**What is needed:** Identify every line in the data that contains the string "button", matching case exactly.
[start of Records to use]
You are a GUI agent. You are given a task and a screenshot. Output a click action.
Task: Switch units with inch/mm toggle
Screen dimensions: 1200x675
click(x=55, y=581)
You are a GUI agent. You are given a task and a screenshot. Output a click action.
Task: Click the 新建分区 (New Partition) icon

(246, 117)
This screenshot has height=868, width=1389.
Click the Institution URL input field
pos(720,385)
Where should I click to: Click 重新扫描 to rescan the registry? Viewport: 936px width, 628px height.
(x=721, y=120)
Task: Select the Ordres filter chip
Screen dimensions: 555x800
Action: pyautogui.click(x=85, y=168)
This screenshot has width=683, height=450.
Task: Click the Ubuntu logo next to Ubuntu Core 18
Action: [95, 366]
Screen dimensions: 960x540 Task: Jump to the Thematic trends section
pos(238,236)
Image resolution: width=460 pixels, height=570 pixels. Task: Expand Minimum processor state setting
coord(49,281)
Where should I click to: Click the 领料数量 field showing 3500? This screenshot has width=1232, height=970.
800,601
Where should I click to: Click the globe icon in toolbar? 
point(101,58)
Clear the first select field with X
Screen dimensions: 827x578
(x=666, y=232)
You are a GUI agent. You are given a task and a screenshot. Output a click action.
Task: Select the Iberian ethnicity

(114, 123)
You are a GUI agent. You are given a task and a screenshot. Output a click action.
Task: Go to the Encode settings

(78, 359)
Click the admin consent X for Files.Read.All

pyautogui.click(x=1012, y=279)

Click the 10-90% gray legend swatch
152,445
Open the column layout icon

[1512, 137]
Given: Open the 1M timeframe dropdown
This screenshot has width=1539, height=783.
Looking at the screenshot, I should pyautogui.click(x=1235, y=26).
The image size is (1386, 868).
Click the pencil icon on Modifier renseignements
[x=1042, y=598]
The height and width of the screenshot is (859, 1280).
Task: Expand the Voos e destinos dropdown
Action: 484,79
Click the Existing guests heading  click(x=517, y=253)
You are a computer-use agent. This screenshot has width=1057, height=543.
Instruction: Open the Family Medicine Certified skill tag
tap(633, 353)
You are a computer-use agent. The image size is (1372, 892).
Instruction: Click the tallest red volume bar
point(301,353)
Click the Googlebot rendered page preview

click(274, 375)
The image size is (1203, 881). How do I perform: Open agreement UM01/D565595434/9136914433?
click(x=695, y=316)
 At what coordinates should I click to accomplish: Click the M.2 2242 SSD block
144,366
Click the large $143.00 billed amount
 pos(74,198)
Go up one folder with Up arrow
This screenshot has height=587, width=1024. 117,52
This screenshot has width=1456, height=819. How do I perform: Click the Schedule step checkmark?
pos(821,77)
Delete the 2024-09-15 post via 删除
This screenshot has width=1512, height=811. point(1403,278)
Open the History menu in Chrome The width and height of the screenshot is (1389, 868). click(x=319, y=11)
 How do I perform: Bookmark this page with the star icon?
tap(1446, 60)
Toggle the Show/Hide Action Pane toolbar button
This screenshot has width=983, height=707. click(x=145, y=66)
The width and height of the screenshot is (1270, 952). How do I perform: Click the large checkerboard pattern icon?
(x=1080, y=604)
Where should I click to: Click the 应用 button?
[end of Records to use]
**Written reply:**
Toggle the Show/Hide Action Pane toolbar button
Where should I click to: Click the 应用 button?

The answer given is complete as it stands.